(LISTED RECORDS):

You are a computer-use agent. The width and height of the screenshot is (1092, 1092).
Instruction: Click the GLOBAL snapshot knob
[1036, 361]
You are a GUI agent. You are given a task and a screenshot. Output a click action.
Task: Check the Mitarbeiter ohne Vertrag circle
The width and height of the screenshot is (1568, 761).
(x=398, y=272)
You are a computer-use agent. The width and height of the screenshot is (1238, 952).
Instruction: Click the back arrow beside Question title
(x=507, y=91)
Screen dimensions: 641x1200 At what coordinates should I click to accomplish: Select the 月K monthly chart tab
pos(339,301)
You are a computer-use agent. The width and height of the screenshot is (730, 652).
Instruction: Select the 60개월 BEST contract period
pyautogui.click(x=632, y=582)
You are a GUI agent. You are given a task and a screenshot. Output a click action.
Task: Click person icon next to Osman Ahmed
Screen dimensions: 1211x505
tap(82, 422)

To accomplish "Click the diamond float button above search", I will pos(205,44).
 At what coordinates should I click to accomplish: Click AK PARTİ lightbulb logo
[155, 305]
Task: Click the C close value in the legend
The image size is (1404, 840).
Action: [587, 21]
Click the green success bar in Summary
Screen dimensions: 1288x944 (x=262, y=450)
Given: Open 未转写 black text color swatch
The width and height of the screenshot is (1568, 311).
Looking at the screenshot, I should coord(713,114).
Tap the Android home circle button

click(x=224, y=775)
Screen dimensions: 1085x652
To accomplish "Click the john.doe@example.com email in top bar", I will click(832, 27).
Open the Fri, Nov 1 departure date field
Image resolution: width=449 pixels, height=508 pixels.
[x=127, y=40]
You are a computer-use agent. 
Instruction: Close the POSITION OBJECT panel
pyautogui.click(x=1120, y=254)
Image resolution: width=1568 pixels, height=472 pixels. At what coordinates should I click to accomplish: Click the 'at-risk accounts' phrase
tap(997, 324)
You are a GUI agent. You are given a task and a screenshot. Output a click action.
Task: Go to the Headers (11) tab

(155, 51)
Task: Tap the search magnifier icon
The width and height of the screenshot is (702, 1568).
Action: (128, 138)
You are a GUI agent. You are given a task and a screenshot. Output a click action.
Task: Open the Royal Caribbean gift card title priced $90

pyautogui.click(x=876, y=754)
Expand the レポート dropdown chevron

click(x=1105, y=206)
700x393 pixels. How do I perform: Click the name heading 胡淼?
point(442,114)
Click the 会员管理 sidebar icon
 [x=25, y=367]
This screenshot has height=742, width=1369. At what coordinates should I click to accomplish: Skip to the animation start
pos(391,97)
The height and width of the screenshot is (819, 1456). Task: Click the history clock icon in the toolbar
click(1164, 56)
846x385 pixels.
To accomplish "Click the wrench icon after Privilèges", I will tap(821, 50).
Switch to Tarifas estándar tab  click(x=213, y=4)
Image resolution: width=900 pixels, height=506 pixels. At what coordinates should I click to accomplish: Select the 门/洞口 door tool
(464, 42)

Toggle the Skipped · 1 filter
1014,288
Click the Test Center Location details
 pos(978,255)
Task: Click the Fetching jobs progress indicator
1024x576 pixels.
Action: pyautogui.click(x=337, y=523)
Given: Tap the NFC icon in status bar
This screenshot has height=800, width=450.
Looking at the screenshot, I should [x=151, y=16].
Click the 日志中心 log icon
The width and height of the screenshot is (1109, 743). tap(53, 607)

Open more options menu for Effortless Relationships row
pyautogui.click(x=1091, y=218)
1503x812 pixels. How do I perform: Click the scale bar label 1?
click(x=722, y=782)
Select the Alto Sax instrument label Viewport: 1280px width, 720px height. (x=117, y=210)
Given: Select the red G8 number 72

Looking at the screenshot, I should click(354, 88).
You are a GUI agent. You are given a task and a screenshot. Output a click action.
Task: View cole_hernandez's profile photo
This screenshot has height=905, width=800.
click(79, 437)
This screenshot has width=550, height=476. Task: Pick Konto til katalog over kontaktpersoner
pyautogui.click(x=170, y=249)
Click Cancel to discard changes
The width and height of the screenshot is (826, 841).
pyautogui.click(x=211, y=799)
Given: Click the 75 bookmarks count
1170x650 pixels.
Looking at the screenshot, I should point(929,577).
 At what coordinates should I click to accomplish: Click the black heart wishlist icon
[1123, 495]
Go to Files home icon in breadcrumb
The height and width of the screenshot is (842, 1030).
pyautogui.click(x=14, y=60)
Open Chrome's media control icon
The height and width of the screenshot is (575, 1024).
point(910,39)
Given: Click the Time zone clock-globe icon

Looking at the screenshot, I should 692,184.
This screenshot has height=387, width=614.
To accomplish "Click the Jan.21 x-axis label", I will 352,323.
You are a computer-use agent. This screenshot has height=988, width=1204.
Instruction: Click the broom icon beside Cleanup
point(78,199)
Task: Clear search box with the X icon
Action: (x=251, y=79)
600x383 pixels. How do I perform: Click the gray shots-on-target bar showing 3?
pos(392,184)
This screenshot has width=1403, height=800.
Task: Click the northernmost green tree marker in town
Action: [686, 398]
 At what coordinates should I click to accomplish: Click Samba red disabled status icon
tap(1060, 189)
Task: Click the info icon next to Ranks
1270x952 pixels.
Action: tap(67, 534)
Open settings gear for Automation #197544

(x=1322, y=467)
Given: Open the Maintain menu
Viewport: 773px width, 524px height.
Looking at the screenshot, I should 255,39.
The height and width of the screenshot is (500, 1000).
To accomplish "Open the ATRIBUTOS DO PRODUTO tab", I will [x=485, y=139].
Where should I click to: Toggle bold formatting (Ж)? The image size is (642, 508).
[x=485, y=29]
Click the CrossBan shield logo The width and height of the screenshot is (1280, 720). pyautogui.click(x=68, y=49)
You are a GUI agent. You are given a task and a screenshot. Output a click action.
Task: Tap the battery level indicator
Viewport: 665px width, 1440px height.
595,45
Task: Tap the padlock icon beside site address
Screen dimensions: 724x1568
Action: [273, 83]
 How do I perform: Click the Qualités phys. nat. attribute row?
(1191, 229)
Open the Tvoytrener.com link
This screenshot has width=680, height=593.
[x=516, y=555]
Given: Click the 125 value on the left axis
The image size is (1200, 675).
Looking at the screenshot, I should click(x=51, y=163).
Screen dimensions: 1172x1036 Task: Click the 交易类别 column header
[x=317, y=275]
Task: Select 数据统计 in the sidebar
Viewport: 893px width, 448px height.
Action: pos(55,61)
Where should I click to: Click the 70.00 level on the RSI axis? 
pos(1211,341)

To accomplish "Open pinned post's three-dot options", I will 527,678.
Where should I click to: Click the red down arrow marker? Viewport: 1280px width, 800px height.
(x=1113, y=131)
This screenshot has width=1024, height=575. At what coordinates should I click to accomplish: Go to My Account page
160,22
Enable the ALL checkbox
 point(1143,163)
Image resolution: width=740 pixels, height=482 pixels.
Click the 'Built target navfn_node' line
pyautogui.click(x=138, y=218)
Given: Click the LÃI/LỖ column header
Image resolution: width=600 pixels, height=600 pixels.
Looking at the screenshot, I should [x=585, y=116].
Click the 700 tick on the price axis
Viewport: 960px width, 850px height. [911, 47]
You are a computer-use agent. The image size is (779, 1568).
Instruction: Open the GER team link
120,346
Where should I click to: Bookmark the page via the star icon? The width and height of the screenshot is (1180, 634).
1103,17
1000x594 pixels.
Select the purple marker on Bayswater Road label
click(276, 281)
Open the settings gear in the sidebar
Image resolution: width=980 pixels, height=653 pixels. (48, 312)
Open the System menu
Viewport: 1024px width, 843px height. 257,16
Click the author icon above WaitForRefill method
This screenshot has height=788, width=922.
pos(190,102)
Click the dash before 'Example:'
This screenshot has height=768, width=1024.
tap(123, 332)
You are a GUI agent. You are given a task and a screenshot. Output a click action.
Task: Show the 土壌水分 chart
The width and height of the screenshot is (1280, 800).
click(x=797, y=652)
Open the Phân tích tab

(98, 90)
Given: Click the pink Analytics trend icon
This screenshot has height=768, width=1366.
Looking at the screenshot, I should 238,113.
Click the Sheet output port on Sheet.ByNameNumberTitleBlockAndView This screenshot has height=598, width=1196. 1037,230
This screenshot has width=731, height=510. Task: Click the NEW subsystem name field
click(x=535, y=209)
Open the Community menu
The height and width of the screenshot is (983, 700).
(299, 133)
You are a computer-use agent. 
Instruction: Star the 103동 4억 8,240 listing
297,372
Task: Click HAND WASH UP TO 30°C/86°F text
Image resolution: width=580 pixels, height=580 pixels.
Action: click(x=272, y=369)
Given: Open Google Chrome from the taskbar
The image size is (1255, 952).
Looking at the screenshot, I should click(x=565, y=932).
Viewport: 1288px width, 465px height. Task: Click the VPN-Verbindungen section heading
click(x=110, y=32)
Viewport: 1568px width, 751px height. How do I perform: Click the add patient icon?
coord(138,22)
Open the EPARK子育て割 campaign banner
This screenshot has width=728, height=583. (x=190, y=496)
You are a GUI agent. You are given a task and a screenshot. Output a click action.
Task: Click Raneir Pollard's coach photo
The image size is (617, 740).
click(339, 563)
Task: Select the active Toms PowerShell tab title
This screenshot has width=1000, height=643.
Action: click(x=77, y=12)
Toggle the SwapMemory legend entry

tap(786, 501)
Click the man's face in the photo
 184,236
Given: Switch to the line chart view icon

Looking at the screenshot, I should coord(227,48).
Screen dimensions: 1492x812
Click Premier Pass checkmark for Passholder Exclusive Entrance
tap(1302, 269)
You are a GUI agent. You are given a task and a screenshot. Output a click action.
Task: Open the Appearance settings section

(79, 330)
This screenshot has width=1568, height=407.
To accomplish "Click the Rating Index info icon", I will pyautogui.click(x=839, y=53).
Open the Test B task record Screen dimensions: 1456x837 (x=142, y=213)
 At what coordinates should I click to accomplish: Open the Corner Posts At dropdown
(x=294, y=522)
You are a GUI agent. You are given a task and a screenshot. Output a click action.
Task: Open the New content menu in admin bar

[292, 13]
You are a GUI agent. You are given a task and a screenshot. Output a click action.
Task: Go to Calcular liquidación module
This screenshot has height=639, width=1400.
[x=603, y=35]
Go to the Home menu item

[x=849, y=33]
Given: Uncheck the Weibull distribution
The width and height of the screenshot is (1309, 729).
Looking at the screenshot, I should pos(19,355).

(EXERCISE REQUIREMENTS):
The total, and nothing more: how many lines in the entries contain "Chrome"?

(ANSWER TO THE EXERCISE):
2